• _Problems_:
1. Reproduce the feed-forward network assignment text verbatim, between "# Assignment 2" and "in this notebook.", inclusive.
2. Pick up the feed-forward network assignment text at the point where it stops and keep writing it.

• _Text block_:
^^^^

# Assignment 2 - part 1

## Feed forward network (multilayer perceptron)

In this assignment you shall develop the complete training and evaluation pipeline for a fully connected feed forward network.
This shall cover all the stages discussed in the course, starting from data preparation and finishing with model evaluation.
You can (you should) use the full functionality of PyTorch and all its packages.

You can write most of your code as standard python scripts and packages outside jupyter notebook.
The calls to the functionality shall, however, be executed from this notebook (not command-line).
All printouts images and comments should be displayed in this notebook.

You shall use this framework to train (at least) 3 feed-forward neural networks and compare their performance:
- first, use only linear layers and non-linearites of your choice. You shall decide on the depth and width of the layers as well as all other hyperparameters as you see fit.
- second, use linear layers, non-linearities and drop-out
- third, use linear layers, non-linearities,  drop-out and batch norm


### Model training and evaluation

Define the function `mlp_train` for training and evaluating an MLP model for classification of **FashionMNIST** data.

^^^^

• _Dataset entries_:

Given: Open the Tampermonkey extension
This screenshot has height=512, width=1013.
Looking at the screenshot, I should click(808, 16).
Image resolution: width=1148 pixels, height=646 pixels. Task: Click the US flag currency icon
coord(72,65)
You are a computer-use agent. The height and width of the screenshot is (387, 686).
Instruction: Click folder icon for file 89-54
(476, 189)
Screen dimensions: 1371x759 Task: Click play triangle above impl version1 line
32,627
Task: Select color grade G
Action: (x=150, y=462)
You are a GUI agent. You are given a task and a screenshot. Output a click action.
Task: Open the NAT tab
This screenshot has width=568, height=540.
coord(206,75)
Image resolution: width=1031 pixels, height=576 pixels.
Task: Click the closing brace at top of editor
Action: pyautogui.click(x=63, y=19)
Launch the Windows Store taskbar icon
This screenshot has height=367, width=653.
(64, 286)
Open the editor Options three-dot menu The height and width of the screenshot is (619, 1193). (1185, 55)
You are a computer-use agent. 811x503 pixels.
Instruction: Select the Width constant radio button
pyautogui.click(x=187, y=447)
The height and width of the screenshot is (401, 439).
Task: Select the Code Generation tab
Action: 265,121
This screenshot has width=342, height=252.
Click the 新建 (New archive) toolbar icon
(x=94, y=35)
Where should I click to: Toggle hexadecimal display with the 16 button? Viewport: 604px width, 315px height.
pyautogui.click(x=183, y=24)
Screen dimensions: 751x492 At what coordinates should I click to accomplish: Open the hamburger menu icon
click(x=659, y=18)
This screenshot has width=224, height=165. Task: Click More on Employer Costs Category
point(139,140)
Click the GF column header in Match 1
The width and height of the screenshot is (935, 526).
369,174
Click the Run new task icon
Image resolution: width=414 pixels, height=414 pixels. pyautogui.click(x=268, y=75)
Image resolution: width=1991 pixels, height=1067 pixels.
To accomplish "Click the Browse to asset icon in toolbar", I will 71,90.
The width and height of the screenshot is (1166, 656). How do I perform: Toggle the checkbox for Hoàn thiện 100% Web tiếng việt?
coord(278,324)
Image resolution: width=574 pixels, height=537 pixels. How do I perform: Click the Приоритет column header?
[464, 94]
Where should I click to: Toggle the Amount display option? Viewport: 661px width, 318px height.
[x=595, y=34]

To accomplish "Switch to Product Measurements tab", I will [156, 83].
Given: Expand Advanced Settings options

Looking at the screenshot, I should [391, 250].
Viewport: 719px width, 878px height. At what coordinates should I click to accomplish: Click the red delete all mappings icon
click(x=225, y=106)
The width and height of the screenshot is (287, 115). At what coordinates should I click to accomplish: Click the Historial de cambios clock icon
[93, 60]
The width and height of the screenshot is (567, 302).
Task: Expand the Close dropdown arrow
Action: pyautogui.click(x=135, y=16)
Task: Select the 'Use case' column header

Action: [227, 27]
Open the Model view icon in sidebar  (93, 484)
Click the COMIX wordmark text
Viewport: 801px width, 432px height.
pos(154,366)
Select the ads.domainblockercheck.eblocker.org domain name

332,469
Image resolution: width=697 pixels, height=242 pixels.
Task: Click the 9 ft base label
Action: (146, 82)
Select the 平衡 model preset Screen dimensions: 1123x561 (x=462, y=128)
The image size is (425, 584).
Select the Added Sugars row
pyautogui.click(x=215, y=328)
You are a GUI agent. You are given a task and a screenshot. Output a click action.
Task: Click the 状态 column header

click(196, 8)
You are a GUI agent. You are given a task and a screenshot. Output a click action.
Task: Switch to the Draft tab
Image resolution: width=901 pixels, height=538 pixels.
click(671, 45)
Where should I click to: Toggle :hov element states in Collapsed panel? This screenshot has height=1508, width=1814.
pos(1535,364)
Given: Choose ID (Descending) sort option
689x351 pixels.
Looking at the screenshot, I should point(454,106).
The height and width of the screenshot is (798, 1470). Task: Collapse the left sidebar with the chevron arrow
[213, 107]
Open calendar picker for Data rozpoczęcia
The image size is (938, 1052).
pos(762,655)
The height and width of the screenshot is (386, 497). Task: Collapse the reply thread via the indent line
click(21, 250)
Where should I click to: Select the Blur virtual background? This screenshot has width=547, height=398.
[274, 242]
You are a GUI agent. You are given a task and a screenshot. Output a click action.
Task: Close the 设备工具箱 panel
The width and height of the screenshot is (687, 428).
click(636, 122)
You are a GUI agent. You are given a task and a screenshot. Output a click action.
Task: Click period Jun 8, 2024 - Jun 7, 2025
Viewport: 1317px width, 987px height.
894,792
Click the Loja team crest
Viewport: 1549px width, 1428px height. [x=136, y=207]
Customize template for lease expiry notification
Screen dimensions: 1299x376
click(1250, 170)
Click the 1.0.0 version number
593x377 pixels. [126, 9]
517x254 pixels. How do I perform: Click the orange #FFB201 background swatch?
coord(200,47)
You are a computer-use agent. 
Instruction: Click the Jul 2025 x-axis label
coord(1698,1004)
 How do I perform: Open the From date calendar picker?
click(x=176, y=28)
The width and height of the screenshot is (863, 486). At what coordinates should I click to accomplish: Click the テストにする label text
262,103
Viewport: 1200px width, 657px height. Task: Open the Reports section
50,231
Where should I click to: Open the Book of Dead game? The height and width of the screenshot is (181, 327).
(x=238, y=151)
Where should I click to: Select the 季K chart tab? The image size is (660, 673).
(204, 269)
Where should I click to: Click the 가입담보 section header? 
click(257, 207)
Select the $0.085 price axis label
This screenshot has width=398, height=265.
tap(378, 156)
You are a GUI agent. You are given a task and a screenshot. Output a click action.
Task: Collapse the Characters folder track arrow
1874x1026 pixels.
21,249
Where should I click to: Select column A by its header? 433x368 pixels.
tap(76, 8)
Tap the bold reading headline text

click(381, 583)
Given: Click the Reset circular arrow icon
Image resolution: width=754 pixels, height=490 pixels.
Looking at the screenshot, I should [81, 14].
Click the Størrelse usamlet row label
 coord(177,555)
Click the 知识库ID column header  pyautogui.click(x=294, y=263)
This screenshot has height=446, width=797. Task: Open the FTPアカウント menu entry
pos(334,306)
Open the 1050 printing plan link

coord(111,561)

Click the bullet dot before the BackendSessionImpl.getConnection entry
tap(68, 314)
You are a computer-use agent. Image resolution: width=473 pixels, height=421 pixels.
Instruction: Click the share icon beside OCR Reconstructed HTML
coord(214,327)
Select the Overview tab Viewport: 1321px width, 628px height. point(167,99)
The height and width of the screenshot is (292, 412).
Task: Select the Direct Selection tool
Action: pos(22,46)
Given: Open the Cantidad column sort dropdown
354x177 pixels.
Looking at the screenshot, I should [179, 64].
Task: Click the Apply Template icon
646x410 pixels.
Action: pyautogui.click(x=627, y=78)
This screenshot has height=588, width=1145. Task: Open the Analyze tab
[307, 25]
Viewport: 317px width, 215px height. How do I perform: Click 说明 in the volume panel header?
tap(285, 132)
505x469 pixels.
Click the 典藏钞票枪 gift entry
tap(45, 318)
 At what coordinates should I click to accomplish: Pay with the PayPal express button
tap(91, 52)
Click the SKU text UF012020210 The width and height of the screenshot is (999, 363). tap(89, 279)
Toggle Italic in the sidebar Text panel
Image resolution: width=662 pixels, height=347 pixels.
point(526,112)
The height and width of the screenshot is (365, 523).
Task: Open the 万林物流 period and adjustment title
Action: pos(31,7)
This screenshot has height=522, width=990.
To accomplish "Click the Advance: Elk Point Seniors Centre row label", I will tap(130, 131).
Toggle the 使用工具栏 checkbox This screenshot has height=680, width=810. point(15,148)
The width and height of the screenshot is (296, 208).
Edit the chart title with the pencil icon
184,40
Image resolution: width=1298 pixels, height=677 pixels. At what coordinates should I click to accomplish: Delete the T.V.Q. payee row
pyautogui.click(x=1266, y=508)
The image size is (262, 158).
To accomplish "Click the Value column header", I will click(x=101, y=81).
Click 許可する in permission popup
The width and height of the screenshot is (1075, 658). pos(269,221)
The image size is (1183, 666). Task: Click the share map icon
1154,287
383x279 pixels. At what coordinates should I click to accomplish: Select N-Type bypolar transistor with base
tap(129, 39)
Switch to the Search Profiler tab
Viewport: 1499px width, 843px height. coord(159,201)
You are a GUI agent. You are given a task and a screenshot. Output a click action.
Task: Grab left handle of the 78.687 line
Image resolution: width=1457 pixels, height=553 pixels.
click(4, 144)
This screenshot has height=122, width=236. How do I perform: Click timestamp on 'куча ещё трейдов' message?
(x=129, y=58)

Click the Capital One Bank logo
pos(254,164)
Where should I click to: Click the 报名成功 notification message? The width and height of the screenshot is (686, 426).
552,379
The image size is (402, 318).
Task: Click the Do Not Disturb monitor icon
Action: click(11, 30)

^^^^

• _Responses per task_:
1.
# Assignment 2 - part 1

## Feed forward network (multilayer perceptron)

In this assignment you shall develop the complete training and evaluation pipeline for a fully connected feed forward network.
This shall cover all the stages discussed in the course, starting from data preparation and finishing with model evaluation.
You can (you should) use the full functionality of PyTorch and all its packages.

You can write most of your code as standard python scripts and packages outside jupyter notebook.
The calls to the functionality shall, however, be executed from this notebook (not command-line).
All printouts images and comments should be displayed in this notebook.

2.
The function shall be flexible so that it can take in all necessary hyper-parameters for the training. You shall not fix the hyper-parameters in the code of the function itself as fixed values.

The `mlp_train` function shall return 
* the trained model `mlp_model`
* anything else you deem important or useful for monitoring purposes etc. 

In [3]:
%pip install torchvision

Note: you may need to restart the kernel to use updated packages.



[notice] A new release of pip is available: 23.1.2 -> 24.0
[notice] To update, run: python.exe -m pip install --upgrade pip


In [2]:
# DATA Loading
import torch
import torch.nn as nn
import torch.optim as optim
import torchvision
import torchvision.transforms as transforms
from torch.utils.data import DataLoader

# Define the transformation for the data
transform = transforms.Compose([
    transforms.ToTensor(),
    transforms.Normalize((0.5,), (0.5,))
])

# Load the FashionMNIST dataset
train_dataset = torchvision.datasets.FashionMNIST(root='./data', train=True, download=True, transform=transform)
test_dataset = torchvision.datasets.FashionMNIST(root='./data', train=False, download=True, transform=transform)

# Data loaders
train_loader = DataLoader(train_dataset, batch_size=64, shuffle=True)
test_loader = DataLoader(test_dataset, batch_size=64, shuffle=False)


In [3]:
#Model Definition
class BasicMLP(nn.Module):

    def __init__(self, input_size, hidden_sizes, output_size):
        super(BasicMLP, self).__init__()
        self.flatten = nn.Flatten()
        self.hidden_layers = nn.ModuleList()
        in_size = input_size
        for h in hidden_sizes:
            self.hidden_layers.append(nn.Linear(in_size, h))
            in_size = h
        self.output_layer = nn.Linear(in_size, output_size)

    def forward(self, x):
        x = self.flatten(x)
        for layer in self.hidden_layers:
            x = torch.relu(layer(x))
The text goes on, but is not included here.